He soon met singer and songwriter Andre Williams, joining Williams in his group the Five Dollars, and then Williams' New Group, who had a No. 9 R&B hit single in 1956 with "Bacon Fat". He and Williams then performed as a duo, and recorded for Fortune Records. In 1960, Parks signed for Berry Gordy's Motown Records, and was first credited on "Blibberin' Blabberin' Blues", an answer record to the Coasters' "Yakety Yak", in 1961. This was followed by "That's No Lie", released on the Tamla label, and then "For This I Thank You"/"Fire" in 1962. He then moved to Golden World Records, also in Detroit, releasing "Talkin' About My Baby"/"My Sophisticated Lady" in 1966. The following year he recorded "Nerves of Steel", produced by Raynoma and Eddie Singleton for the Crazy Horse label, and also recorded with Frances Nero as a duo.

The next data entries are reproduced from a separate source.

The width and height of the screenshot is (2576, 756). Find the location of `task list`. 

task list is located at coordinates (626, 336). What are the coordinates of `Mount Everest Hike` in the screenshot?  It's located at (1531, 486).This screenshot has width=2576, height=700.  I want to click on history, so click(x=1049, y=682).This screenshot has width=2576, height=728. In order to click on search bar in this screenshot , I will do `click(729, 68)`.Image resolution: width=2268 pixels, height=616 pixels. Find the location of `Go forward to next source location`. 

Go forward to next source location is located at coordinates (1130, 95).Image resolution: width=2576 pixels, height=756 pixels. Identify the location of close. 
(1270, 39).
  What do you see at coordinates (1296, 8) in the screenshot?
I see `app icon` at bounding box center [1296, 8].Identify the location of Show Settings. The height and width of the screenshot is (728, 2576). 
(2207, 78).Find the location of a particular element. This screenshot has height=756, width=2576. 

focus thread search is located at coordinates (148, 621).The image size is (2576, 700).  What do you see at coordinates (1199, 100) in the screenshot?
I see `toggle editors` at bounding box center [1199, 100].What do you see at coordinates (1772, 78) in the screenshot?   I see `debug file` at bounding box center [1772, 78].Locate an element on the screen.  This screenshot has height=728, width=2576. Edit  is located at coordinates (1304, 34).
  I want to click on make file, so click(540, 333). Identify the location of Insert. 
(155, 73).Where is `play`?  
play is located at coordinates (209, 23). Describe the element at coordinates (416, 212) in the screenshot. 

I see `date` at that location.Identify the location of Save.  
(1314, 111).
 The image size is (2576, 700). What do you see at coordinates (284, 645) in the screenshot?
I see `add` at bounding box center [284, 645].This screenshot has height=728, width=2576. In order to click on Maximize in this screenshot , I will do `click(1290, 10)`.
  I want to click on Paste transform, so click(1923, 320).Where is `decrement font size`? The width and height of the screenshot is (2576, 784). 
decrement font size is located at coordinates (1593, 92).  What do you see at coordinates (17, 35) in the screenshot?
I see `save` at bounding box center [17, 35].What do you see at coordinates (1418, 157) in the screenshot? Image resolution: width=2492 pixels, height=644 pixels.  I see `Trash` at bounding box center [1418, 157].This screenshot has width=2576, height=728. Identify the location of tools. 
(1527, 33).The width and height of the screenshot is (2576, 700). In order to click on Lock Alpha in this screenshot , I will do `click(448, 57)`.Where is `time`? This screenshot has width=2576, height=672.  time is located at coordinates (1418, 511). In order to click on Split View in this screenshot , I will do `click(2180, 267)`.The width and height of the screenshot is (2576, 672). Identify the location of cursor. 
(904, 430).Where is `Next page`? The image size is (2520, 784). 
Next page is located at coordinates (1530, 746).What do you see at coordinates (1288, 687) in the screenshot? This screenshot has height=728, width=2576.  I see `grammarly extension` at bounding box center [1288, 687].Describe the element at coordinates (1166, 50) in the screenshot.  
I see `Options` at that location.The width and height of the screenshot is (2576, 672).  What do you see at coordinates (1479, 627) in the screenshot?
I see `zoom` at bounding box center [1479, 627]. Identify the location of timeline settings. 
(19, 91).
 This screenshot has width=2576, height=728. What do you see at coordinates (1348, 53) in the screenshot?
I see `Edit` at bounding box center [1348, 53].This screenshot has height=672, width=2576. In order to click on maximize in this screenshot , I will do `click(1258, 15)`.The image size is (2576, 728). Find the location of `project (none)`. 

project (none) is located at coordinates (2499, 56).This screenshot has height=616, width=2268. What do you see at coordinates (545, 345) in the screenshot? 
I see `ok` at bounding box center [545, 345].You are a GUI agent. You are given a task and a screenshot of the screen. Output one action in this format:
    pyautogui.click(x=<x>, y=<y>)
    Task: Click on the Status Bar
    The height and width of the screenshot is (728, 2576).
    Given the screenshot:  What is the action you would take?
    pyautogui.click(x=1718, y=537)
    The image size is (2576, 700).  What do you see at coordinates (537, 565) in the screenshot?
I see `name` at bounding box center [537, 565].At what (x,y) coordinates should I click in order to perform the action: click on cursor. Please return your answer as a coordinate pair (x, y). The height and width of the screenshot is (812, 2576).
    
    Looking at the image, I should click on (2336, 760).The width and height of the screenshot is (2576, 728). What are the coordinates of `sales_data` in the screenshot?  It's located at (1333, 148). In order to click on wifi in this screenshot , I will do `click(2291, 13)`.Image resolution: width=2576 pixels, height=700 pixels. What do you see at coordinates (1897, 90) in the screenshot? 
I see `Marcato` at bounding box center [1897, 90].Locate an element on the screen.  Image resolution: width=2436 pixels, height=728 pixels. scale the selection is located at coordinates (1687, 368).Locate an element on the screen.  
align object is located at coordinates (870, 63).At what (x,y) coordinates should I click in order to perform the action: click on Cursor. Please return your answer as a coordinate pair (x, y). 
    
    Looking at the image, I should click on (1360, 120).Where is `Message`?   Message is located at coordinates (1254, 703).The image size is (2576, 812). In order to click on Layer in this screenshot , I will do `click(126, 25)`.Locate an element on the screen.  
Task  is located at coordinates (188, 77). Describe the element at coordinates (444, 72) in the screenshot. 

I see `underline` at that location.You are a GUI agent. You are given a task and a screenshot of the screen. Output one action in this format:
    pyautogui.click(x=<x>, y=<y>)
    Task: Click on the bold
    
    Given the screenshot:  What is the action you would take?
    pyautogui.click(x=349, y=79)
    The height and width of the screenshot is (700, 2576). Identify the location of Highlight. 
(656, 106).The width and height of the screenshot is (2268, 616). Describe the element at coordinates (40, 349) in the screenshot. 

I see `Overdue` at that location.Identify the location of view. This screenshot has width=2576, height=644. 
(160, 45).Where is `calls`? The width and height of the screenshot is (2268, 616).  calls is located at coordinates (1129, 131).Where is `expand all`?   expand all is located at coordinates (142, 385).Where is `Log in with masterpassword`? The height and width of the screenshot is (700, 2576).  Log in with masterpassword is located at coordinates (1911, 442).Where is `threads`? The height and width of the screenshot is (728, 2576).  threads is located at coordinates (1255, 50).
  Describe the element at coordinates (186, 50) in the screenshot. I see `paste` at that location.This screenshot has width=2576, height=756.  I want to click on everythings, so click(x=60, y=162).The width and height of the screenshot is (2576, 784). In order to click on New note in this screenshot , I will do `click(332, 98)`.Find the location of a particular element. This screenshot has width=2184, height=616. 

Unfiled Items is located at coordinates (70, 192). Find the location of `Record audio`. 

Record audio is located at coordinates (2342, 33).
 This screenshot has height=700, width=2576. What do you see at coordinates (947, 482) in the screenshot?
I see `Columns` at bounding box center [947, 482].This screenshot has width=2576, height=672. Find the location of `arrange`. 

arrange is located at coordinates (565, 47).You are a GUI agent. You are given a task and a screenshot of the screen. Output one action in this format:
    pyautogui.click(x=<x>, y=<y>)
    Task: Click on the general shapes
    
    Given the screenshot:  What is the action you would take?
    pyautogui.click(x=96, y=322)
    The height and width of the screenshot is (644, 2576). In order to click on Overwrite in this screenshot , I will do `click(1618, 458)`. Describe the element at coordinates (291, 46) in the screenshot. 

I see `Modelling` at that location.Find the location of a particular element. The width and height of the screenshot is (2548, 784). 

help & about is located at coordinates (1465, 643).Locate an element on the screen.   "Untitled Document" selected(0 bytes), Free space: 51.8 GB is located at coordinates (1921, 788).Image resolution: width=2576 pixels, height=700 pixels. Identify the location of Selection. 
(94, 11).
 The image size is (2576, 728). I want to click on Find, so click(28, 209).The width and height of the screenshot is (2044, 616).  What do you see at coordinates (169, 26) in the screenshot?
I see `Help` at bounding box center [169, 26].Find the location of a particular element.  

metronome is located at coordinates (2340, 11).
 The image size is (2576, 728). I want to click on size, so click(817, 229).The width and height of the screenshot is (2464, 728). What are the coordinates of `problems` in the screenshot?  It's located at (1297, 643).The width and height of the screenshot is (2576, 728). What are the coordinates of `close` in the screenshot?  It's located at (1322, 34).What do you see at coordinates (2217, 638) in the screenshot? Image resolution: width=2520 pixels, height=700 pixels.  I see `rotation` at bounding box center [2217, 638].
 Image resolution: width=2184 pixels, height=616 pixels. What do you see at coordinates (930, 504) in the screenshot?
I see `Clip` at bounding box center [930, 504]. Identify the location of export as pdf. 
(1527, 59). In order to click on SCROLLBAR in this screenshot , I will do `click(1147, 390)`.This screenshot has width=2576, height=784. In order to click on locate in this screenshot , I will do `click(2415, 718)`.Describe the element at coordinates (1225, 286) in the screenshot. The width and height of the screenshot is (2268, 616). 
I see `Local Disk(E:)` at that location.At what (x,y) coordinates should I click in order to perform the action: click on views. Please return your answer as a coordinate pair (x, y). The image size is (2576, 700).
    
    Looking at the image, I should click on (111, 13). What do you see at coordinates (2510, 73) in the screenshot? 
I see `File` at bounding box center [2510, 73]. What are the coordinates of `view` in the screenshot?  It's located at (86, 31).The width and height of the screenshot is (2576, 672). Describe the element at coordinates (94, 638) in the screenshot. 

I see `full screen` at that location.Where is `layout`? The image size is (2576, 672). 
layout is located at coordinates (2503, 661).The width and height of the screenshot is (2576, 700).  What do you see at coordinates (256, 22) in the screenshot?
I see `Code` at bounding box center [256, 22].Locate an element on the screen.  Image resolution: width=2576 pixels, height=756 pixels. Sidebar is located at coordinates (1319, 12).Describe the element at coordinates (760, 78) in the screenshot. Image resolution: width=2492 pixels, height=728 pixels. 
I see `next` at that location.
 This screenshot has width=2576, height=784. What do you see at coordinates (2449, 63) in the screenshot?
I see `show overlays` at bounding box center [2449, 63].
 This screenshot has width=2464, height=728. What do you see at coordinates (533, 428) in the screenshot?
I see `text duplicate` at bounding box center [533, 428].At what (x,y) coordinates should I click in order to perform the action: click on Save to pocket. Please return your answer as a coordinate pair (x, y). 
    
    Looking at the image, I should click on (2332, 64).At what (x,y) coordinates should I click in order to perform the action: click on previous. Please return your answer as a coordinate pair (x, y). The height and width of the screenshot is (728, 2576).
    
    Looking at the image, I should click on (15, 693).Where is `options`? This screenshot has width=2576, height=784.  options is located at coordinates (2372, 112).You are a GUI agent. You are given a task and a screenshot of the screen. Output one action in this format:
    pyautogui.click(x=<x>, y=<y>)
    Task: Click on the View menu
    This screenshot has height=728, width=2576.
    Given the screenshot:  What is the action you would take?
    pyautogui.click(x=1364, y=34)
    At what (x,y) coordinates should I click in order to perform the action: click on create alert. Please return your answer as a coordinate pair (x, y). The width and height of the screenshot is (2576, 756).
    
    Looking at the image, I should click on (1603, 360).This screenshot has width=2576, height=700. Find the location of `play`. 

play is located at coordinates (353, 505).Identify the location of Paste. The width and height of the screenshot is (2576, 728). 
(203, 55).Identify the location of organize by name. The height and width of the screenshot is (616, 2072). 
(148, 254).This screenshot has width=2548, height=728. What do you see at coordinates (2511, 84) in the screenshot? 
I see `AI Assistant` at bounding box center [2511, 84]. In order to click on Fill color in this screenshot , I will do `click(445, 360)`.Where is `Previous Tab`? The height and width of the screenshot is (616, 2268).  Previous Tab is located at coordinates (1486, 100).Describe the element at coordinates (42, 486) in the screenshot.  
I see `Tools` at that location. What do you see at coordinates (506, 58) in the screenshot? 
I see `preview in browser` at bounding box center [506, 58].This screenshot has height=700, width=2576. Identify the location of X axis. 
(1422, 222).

Parks left the music business in 1968, and worked for the Atlanta Life Insurance Company, initially in Detroit and later in Atlanta, Georgia. In the meantime, his records became popular among the UK's Northern soul followers. After his retirement, Parks returned to occasional performance. He appeared at the 24th Blues Estafette festival in the Netherlands in 2003, and at the Ponderosa Stomp in New Orleans in 2013.